Costrini A M, Pitt H A, Gustafson A B, Uddin D E
Am J Med. 1979 Feb;66(2):296-302. doi: 10.1016/0002-9343(79)90548-5.
We prospectively studied the clinical, biochemical (including creatine phosphokinase (CPK) isoenzymes) and electrocardiographic features of exertional heat stroke in 13 patients (group 1) and severe heat exhaustion in 14 patients (group 2). Despite initial presentations with severe hyperthermia, tachycardia and hypotension, only one patient with heat stroke had myocardial ischemia. The CPK isoenzymes were not indicative of myocardial damage in any patient. The patients with heat stroke were somewhat more dehydrated than those with heat exhaustion as measured by differences in serum creatinine, sodium and osmolality, and the former (group 1) had a significantly lower initial glucose level (P less than 0.05). Although significant differences in potassium were not observed in the pretreatment samples, at 12 hours the serum potassium was significantly lower in group 1 (P less than 0.05). This suggests that this group may have been more potassium-depleted at the time of heat stroke. Prompt recognition and vigorous therapy were successful in rapidly lowering high temperatures and in preventing serious complications.
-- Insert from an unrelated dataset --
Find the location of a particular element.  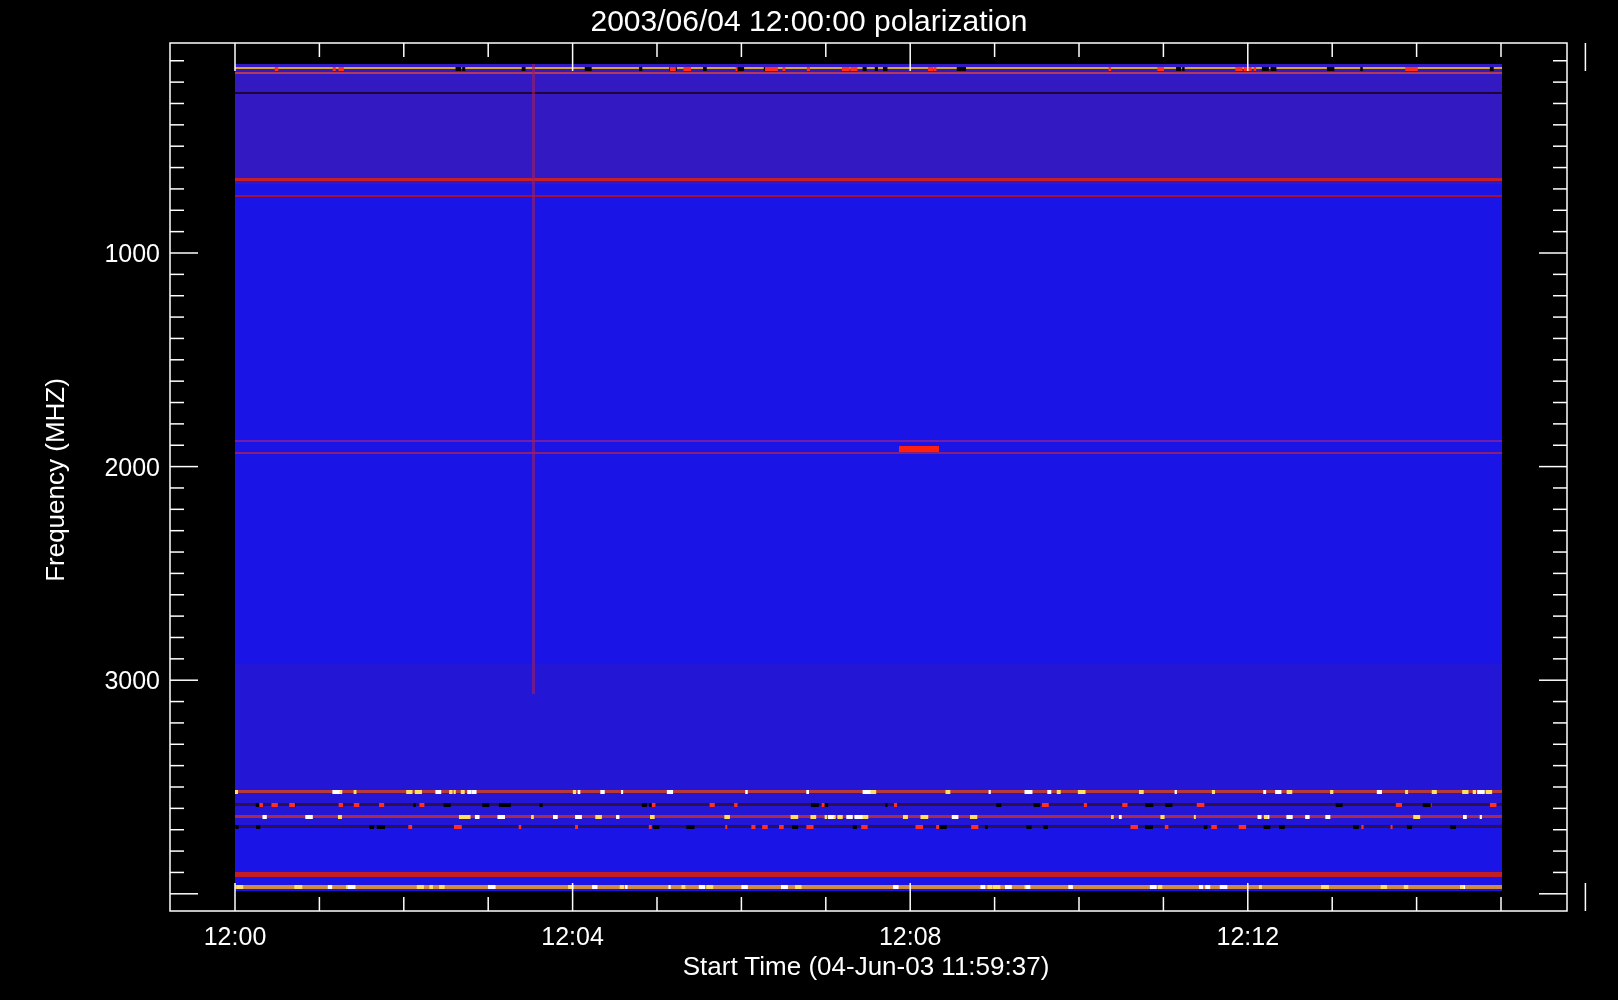

x-axis-label: Start Time (04-Jun-03 11:59:37) is located at coordinates (866, 966).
我们前瞻性地研究了13例劳力性热射病患者(第1组)和14例重度中暑衰竭患者(第2组)的临床、生化指标(包括肌酸磷酸激酶(CPK)同工酶)及心电图特征。尽管初始表现为严重高热、心动过速和低血压,但仅有1例热射病患者出现心肌缺血。CPK同工酶在任何患者中均未提示心肌损伤。通过血清肌酐、钠和渗透压的差异测量发现,热射病患者比中暑衰竭患者脱水程度略高,且前者(第1组)初始血糖水平显著更低(P<0.05)。虽然预处理样本中未观察到钾的显著差异,但在12小时时第1组血清钾显著更低(P<0.05)。这表明该组在热射病发生时可能钾缺乏更严重。及时识别和积极治疗成功地迅速降低了高温并预防了严重并发症。